« Dans la terrible jungle » : Rock thérapie

Avec des ados déficients visuels, Caroline Capelle et Ombline Ley réalisent un film plein de vie.

Christophe Kantcheff  • 12 février 2019 abonné·es
« Dans la terrible jungle » : Rock thérapie
© photo : les acacias distribution

À la fin de Dans la terrible jungle, une des adolescentes du film demande à refaire une prise. Puis on la voit émerger d’un champ de blé mûr, téléphone à la main, disant à son interlocutrice, sa mère, qu’elle ne veut plus être chanteuse mais coiffeuse. Cette séquence montre sans ambiguïté que ce documentaire a été élaboré avec ceux qui sont devant la caméra, mais aussi qu’il a été en partie mis en scène, voire qu’il comporte une dimension ­fictionnelle.

-----

Consigne A >>
Dans l'article sur « Dans la terrible jungle », qu'annonce l'adolescente à sa mère au téléphone ?
Consigne B >>
Pour chaque affirmation, dites si elle concorde avec l'article sur « Dans la terrible jungle » (oui ou non) et citez les mots décisifs : (i) le film est réalisé par Caroline Capelle et Ombline Ley ; (ii) l'adolescente surgit d'un champ de maïs ; (iii) le documentaire ne comporte aucune mise en scène.
Consigne C >>
Prolongez l'article consacré au documentaire « Dans la terrible jungle » à partir de sa dernière phrase.
Les lignes ne sont pas nécessaires ici.

Données enregistrées >>
-----

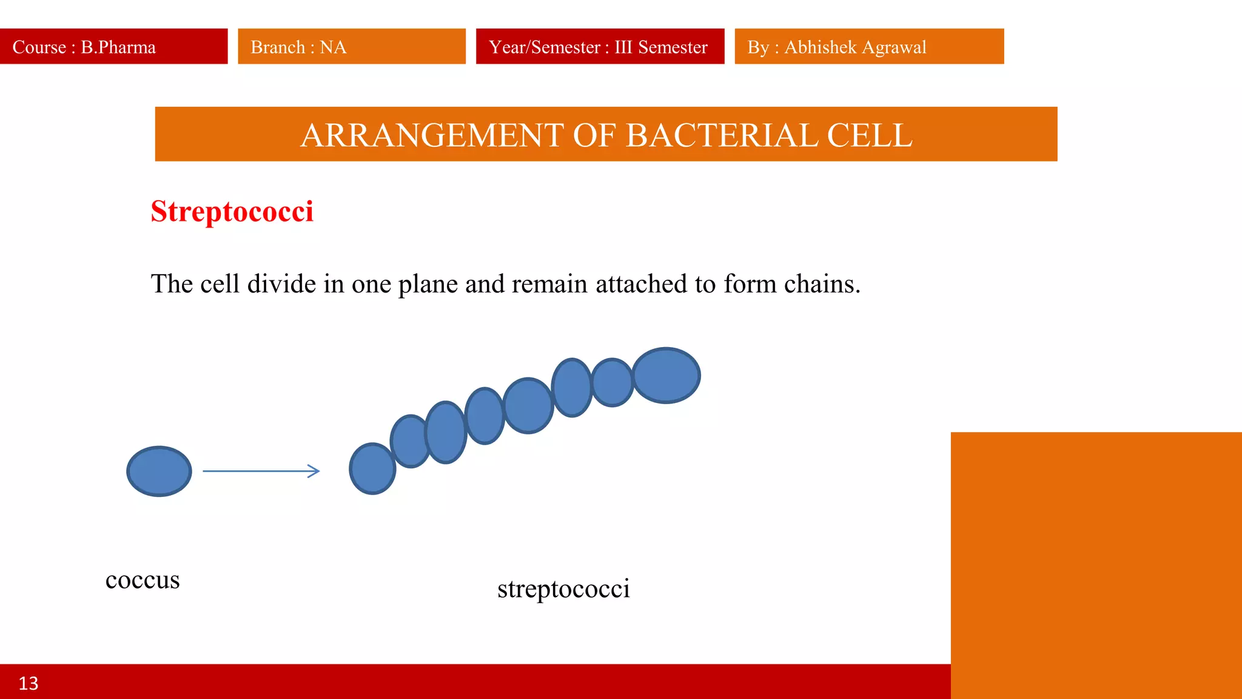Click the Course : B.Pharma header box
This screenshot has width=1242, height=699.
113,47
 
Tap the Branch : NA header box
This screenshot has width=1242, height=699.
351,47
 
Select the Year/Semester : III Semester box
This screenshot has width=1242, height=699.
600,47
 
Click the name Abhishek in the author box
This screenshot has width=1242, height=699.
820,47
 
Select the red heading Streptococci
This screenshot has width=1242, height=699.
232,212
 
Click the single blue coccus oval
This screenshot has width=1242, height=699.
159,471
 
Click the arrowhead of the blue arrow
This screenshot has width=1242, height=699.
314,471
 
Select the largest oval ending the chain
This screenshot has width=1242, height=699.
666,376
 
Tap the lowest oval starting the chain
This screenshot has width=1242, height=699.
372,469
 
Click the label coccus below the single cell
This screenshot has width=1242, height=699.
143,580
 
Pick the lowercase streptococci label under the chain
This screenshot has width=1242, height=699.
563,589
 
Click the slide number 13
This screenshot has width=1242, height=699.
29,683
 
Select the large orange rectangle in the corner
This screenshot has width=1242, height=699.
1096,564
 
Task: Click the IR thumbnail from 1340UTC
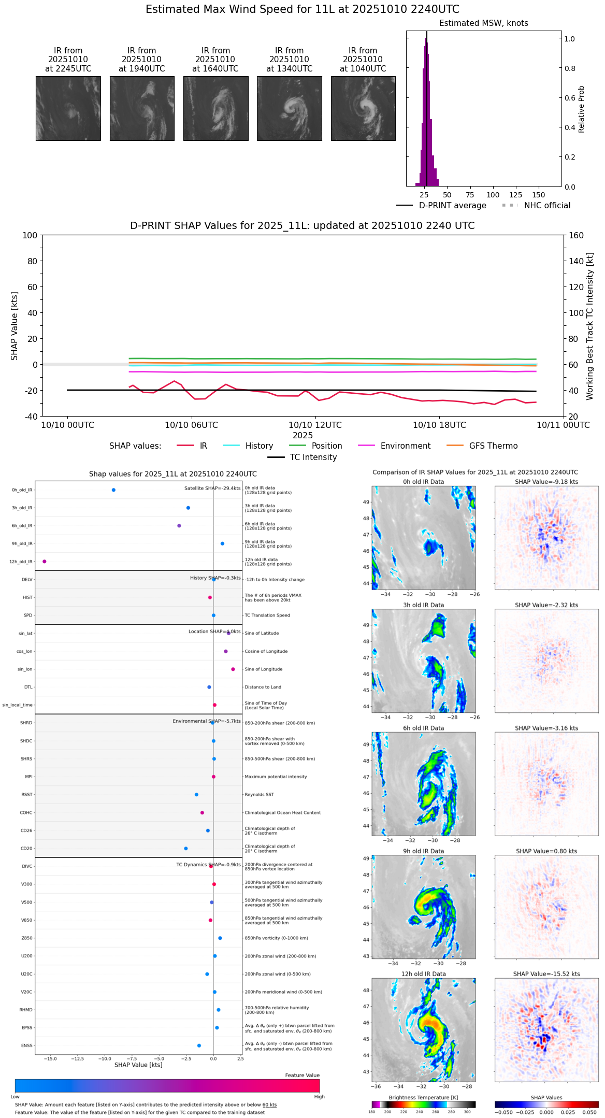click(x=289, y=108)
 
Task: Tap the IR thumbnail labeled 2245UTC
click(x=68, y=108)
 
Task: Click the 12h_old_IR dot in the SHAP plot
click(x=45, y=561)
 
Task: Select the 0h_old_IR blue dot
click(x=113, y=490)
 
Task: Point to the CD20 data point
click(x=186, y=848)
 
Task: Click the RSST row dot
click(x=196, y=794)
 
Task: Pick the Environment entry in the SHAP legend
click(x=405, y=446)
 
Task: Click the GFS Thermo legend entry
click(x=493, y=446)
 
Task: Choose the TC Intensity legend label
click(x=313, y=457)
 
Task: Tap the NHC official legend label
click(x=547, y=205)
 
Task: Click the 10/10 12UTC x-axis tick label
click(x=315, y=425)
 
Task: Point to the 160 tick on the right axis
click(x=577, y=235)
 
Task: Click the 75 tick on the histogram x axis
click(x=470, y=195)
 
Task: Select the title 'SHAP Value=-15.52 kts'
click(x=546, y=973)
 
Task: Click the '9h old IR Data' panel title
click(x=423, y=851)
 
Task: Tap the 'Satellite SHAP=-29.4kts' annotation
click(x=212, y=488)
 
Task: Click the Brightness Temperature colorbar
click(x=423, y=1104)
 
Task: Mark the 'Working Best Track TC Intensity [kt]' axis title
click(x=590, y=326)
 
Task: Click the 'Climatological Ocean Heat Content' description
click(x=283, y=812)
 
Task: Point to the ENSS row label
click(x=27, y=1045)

-----

Réponse A >>
Elle ne veut plus être chanteuse, mais coiffeuse.

Réponse B >>
(i) Oui : « Caroline Capelle et Ombline Ley réalisent un film plein de vie ».
(ii) Non : « émerger d’un champ de blé mûr ».
(iii) Non : « il a été en partie mis en scène ».

Réponse C >>
Caroline Capelle et Ombline Ley ont tourné dans un institut médico-éducatif qui accueille des enfants déficients visuels multi-handicapés, avec une dizaine de ses pensionnaires. Le projet des cinéastes est radicalement différent de celui, par exemple, que Mariana Otero poursuivait avec À ciel ouvert (2013), qui portait sur la qualité des soins. Dans la terrible jungle montre essentiellement de jeunes handicapés. Au gré de scènes de travail – notamment en extérieur : coupe d’herbe, tronçonnage d’arbres… –, de repos et de séances de répétition d’un groupe de musique, le « Roc’ band », composé de quatre ou cinq adolescents, épaulés par quelques adultes.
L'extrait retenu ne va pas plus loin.